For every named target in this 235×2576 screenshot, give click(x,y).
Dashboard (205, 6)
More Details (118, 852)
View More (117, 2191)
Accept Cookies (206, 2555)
++++++++++++++++++++
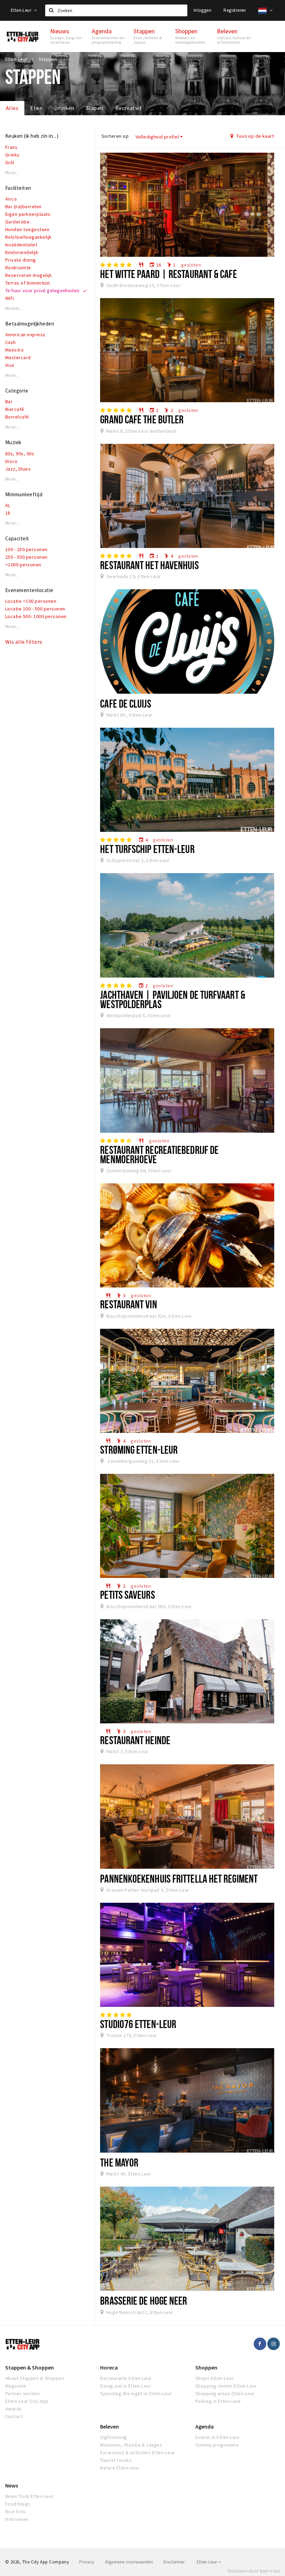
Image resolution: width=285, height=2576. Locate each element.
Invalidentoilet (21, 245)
++++++++++++++++++++
Required work » Would you please copy, word for word, everything above from the line containing "For every named" down to the line containing "Accept Cookies (206, 2555)", those two lines included?

Task result »
For every named target in this 235×2576 screenshot, give click(x,y).
Dashboard (205, 6)
More Details (118, 852)
View More (117, 2191)
Accept Cookies (206, 2555)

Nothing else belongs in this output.